For me it is inequality and climate change. The reason they matter so much is because they combine to put much of the world's population in very precarious circumstances. It is a precarity that we don't even really understand - that we don't even begin to think about as we continue our ever greater consumption in the West. The UK minimum wage would put you in the top 10% of global wage earners - that means approximately 6.6 billion people live on less than we think is the bare minimum, and many live in places where climate change is already having a powerful impact.

Cracking the inter-generational problem is key to the solution. I would like to leave my children a planet, rather than relying on some kind of crazy exit strategy and putting 7.4 billion people on a spacecraft.
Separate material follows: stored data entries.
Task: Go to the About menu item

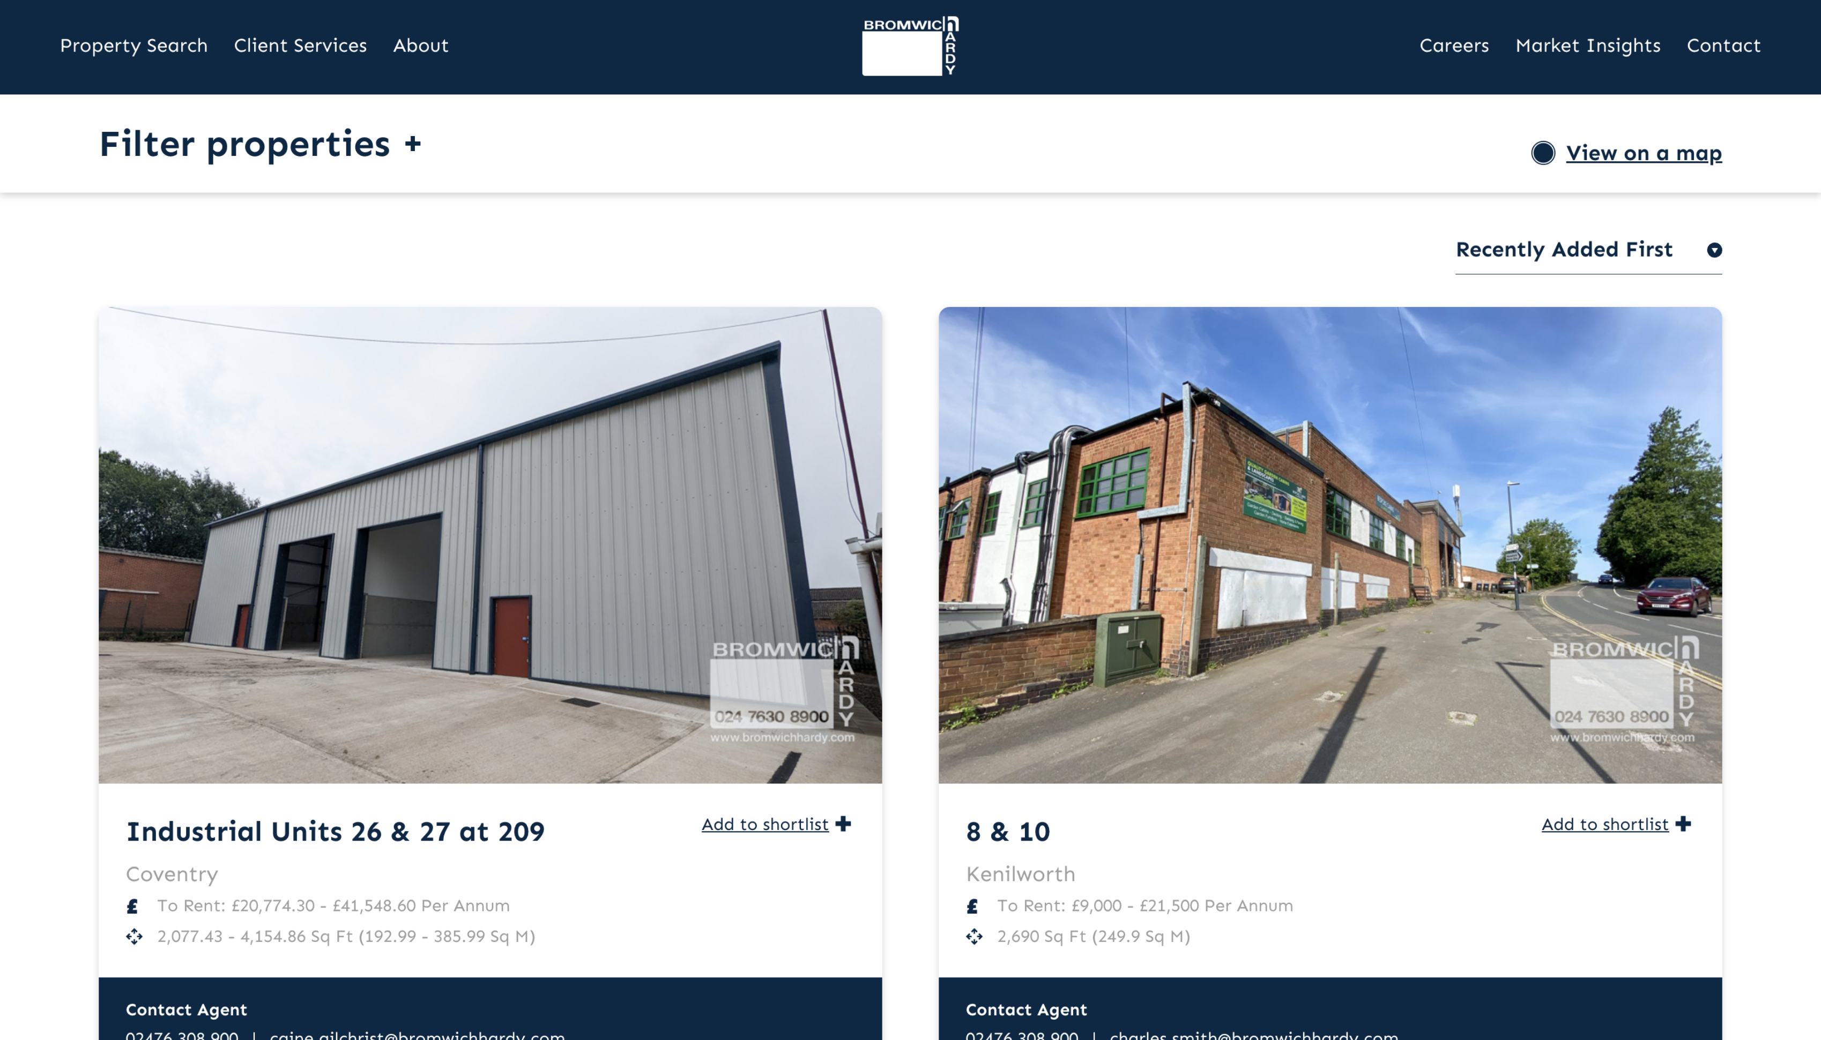Action: click(x=421, y=45)
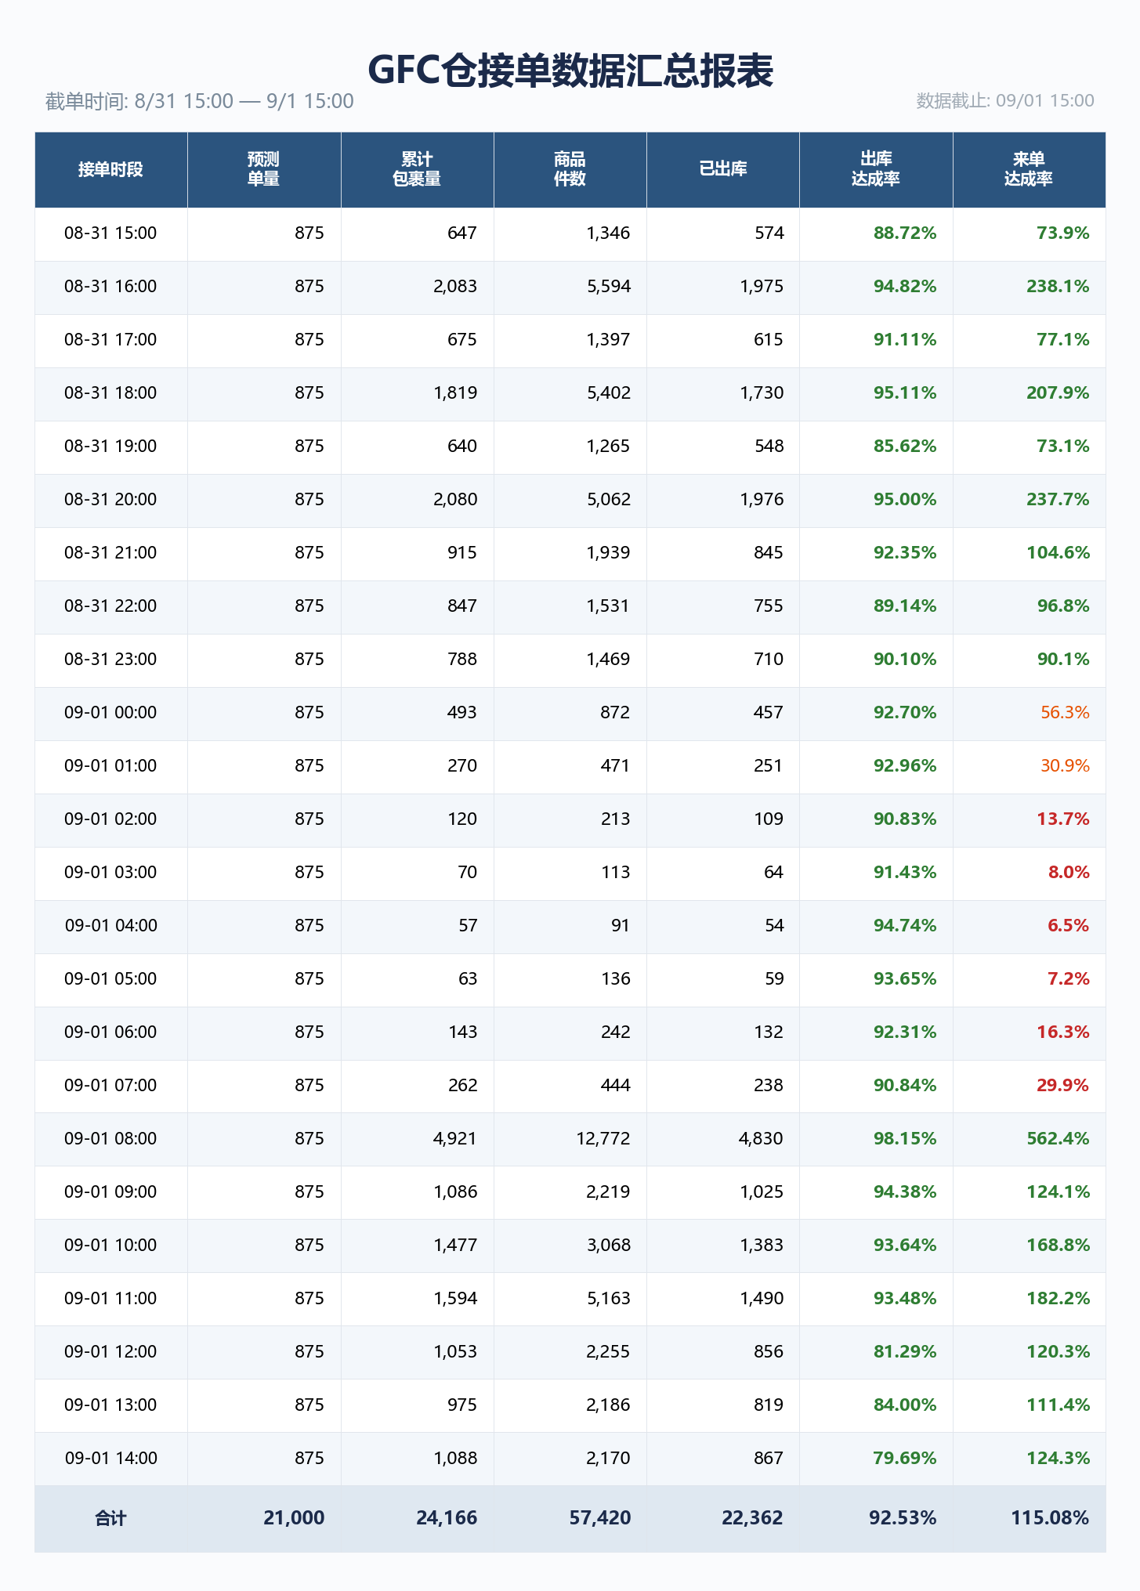Select the 累计包裹量 column header

417,169
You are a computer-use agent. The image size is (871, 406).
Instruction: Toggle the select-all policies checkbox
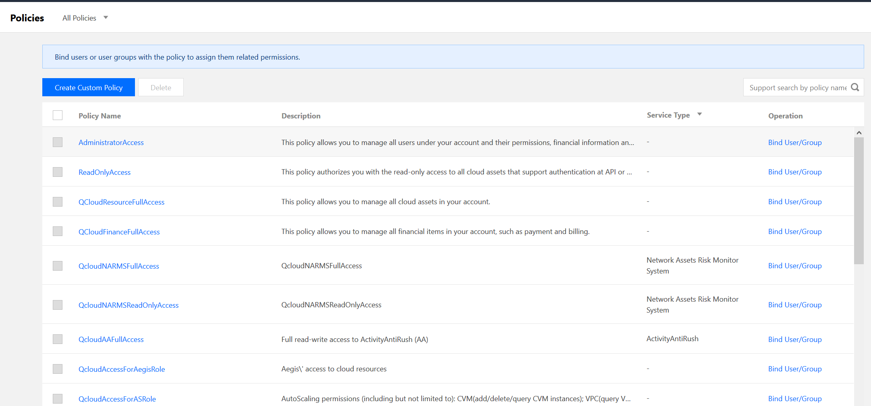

What was the last thing you read that changed your perspective on global governance?

Reading Branko Milanovic's work on global inequality was shocking. The extent to which wealth is concentrated within such a small strata of the world's population is horrifying. His work and other books like "The Spirit Level" are iconoclastic. That and realising we're not just heading towards climate chaos, but in all likelihood towards climate catastrophe.

Michael Zurn

Michael Zürn

Director of the Global Governance Research Unit

WZB, Berlin

Is there an idea, theory or event that shaped your understanding of global governance?

The initial puzzle for me was why states needed to give up their welfare entitlement to remain competitive on the world market. What drove me towards studying global governance was this experience of national debates where people, partially for self-interested reasons, partially because there is some truth in it, made these sorts of arguments for radical reform of labour markets and welfare systems in response to "the reality" of global structures.

What is the biggest issue in global governance that is not getting enough attention?

We need much more research on how all of these different institutions, regimes and actors engaged in global governance interplay with one another. We need to understand the system of global governance, instead of only analysing single global governance efforts

Bridig Laffan

Brigid Laffan

Director and Professor of the Robert Schuman Centre for Advanced Studies, and Director of the Global Governance Programme

European University Institute

Is there an idea, theory or event that shaped your understanding of global governance?

Global governance is a response to realworld developments-pressuresof transboundary problems, of an increased density of non-state actors, the globalisation of finance,the economy, human rights, mobilities. In terms of what frames global governance, or what is the problematique, the key question, for me, is how does power and order intersect in the international system as we see it today? And of course it is not just the international system "out there" - but how governance processes range from the global to the local; how and where do levels of aggregation interact and intersect?

The other big issue is the relationship between public and private power, public power in states or IOs or both. How does public capacity interact with private power, either MNCs or NGOs? Has public power lost its capacity to regulate financial flows for example? How are public and private actors engaged in producing governance on their own or in combination?

What was the last thing you read that changed your perspective on global governance?

I would rather highlight an important gap in research. I am particularly interested to see scholars analyse the challenges associated with global mobility, for example in global health. How do health care workers operate in these new global realities where sometimes they are lacking medical records, patients' files or even, sometimes, hospitals? And how is a public good, such as health care, produced in an environment which lacks many of the supporting elements we would normally expect?